Umiujaq’s school connected with with David Saint-Jacques, a Quebec astronaut and former Nunavik doctor

Dr. Véronique Morin and Kiluutaq school student Linda Tookaluk watch as astronaut David Saint-Jacques shows his wedding ring, which was carved from walrus bone by Umiujaq artist Daniel Kumarluk. (Photo by Kativik Ilisarniliriniq/Jade Duchesneau Bernier)

By Sarah Rogers

Umiujaq students Corston Paul Tookalook and Sarah Rose Novalinga each got to ask questions of astronaut David Saint-Jacques during a livestream with the International Space Station May 31. (Photo by Kativik Ilisarniliriniq/Jade Duchesneau Bernier)

Sarah Rose Novalinga can’t keep a straight face while she puts a question to astronaut David Saint-Jacques.

How do astronauts pee aboard the International Space Station? Novalinga giggles.
=-=-=
» Tasks to complete
1: Answer these questions from the Umiujaq school article:
(a) From what material was David Saint-Jacques's wedding ring carved, and by whom?
(b) On what date did the livestream with the International Space Station take place?
(c) What did Sarah Rose Novalinga ask the astronaut?
2: Echo the Umiujaq school article between "Umiujaq’s school connected" and "Station? Novalinga giggles.", inclusive.
The records that come next aren't needed for this work.

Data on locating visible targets
=-=-=
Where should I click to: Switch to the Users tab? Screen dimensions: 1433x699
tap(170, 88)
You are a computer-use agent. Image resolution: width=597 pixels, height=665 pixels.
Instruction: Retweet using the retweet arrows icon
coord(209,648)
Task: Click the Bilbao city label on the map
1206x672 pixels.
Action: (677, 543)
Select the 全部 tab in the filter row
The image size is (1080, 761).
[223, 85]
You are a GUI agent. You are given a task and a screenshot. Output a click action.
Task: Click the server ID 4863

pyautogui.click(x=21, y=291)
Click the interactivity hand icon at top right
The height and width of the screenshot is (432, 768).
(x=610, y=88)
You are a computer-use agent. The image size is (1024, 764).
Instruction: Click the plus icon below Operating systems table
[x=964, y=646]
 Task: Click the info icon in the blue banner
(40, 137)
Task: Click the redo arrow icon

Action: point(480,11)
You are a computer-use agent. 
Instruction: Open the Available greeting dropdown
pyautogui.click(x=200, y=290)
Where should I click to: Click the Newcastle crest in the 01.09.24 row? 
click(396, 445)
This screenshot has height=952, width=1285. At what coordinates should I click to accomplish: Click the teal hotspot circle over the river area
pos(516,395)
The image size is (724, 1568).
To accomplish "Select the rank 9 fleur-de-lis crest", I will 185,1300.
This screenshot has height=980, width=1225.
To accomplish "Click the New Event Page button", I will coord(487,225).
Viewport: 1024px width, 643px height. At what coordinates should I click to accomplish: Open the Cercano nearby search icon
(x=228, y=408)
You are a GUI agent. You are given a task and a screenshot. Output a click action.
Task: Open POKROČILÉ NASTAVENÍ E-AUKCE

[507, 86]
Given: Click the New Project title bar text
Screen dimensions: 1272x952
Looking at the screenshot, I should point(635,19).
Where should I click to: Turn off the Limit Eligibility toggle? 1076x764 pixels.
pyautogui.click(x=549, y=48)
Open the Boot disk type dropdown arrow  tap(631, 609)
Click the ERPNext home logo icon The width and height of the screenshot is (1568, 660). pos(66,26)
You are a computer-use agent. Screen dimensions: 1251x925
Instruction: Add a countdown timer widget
=-=-=
» Final results
1:
(a) Walrus bone, carved by Umiujaq artist Daniel Kumarluk.
(b) May 31.
(c) How astronauts pee aboard the International Space Station.

2:
Umiujaq’s school connected with with David Saint-Jacques, a Quebec astronaut and former Nunavik doctor

Dr. Véronique Morin and Kiluutaq school student Linda Tookaluk watch as astronaut David Saint-Jacques shows his wedding ring, which was carved from walrus bone by Umiujaq artist Daniel Kumarluk. (Photo by Kativik Ilisarniliriniq/Jade Duchesneau Bernier)

By Sarah Rogers

Umiujaq students Corston Paul Tookalook and Sarah Rose Novalinga each got to ask questions of astronaut David Saint-Jacques during a livestream with the International Space Station May 31. (Photo by Kativik Ilisarniliriniq/Jade Duchesneau Bernier)

Sarah Rose Novalinga can’t keep a straight face while she puts a question to astronaut David Saint-Jacques.

How do astronauts pee aboard the International Space Station? Novalinga giggles.